++++ Source data ++++
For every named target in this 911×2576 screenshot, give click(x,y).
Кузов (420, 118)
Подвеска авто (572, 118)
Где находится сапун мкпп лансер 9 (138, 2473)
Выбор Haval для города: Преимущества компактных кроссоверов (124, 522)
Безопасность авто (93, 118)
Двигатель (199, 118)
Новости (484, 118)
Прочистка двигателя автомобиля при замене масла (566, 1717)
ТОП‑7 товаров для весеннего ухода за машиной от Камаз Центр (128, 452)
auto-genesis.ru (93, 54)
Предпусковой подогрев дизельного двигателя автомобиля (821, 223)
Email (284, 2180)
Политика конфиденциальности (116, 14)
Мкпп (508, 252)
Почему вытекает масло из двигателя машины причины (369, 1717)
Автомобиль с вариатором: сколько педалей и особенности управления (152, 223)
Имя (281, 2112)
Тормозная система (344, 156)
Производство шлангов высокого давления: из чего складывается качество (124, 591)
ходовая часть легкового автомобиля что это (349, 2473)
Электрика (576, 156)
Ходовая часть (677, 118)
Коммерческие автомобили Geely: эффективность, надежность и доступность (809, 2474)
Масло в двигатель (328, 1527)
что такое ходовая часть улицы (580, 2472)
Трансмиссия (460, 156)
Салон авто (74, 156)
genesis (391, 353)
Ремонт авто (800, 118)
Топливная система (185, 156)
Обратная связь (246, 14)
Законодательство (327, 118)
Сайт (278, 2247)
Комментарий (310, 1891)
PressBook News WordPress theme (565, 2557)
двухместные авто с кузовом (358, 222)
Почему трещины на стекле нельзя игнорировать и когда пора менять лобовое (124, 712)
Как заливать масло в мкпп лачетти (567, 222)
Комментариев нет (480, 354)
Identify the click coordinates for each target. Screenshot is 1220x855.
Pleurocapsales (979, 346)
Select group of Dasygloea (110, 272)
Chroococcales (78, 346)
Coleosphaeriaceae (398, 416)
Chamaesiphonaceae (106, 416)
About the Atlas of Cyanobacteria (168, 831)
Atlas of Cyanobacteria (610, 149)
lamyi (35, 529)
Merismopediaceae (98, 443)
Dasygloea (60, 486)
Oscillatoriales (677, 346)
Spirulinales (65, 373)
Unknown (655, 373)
++++
- Work instruction: Your job is to give the data above again exactly, in full.

- Expected answer:
For every named target in this 911×2576 screenshot, give click(x,y).
Кузов (420, 118)
Подвеска авто (572, 118)
Где находится сапун мкпп лансер 9 (138, 2473)
Выбор Haval для города: Преимущества компактных кроссоверов (124, 522)
Безопасность авто (93, 118)
Двигатель (199, 118)
Новости (484, 118)
Прочистка двигателя автомобиля при замене масла (566, 1717)
ТОП‑7 товаров для весеннего ухода за машиной от Камаз Центр (128, 452)
auto-genesis.ru (93, 54)
Предпусковой подогрев дизельного двигателя автомобиля (821, 223)
Email (284, 2180)
Политика конфиденциальности (116, 14)
Мкпп (508, 252)
Почему вытекает масло из двигателя машины причины (369, 1717)
Автомобиль с вариатором: сколько педалей и особенности управления (152, 223)
Имя (281, 2112)
Тормозная система (344, 156)
Производство шлангов высокого давления: из чего складывается качество (124, 591)
ходовая часть легкового автомобиля что это (349, 2473)
Электрика (576, 156)
Ходовая часть (677, 118)
Коммерческие автомобили Geely: эффективность, надежность и доступность (809, 2474)
Масло в двигатель (328, 1527)
что такое ходовая часть улицы (580, 2472)
Трансмиссия (460, 156)
Салон авто (74, 156)
genesis (391, 353)
Ремонт авто (800, 118)
Топливная система (185, 156)
Обратная связь (246, 14)
Законодательство (327, 118)
Сайт (278, 2247)
Комментарий (310, 1891)
PressBook News WordPress theme (565, 2557)
двухместные авто с кузовом (358, 222)
Почему трещины на стекле нельзя игнорировать и когда пора менять лобовое (124, 712)
Как заливать масло в мкпп лачетти (567, 222)
Комментариев нет (480, 354)
Identify the click coordinates for each target. Screenshot is 1220x855.
Pleurocapsales (979, 346)
Select group of Dasygloea (110, 272)
Chroococcales (78, 346)
Coleosphaeriaceae (398, 416)
Chamaesiphonaceae (106, 416)
About the Atlas of Cyanobacteria (168, 831)
Atlas of Cyanobacteria (610, 149)
lamyi (35, 529)
Merismopediaceae (98, 443)
Dasygloea (60, 486)
Oscillatoriales (677, 346)
Spirulinales (65, 373)
Unknown (655, 373)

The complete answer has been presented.